*** Data for review ***

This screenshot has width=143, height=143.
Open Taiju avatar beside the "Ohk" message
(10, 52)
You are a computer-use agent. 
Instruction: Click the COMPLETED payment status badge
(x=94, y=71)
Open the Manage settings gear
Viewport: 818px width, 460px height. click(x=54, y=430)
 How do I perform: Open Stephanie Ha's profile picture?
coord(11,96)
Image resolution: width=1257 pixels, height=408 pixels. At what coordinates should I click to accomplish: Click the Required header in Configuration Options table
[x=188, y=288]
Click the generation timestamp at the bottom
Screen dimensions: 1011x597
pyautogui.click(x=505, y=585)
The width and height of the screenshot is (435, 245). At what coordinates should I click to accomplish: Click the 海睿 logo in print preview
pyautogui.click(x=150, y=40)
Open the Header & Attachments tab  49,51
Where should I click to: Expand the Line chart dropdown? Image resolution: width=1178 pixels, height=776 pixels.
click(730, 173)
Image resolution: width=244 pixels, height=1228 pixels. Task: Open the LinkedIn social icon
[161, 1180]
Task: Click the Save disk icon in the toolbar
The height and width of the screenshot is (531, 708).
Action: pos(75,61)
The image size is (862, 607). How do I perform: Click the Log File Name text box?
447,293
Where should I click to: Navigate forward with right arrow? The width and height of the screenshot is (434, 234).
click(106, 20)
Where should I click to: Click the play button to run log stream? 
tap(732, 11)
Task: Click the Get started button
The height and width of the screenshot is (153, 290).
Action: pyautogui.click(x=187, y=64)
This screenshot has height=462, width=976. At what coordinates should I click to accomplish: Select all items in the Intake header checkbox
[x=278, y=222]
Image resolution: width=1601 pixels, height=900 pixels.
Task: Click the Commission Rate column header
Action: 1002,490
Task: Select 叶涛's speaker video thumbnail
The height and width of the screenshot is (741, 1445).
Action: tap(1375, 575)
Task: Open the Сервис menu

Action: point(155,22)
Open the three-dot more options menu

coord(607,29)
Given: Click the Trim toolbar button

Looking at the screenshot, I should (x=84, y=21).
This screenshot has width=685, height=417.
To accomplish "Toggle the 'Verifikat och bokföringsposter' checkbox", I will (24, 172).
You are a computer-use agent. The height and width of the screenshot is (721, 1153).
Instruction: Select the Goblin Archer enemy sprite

*** End of Data for review ***

Print, exactly as they appear above, the lines running from the one with "Task: Open the Сервис menu" through the final line.

Response
Task: Open the Сервис menu

Action: point(155,22)
Open the three-dot more options menu

coord(607,29)
Given: Click the Trim toolbar button

Looking at the screenshot, I should (x=84, y=21).
This screenshot has width=685, height=417.
To accomplish "Toggle the 'Verifikat och bokföringsposter' checkbox", I will (24, 172).
You are a computer-use agent. The height and width of the screenshot is (721, 1153).
Instruction: Select the Goblin Archer enemy sprite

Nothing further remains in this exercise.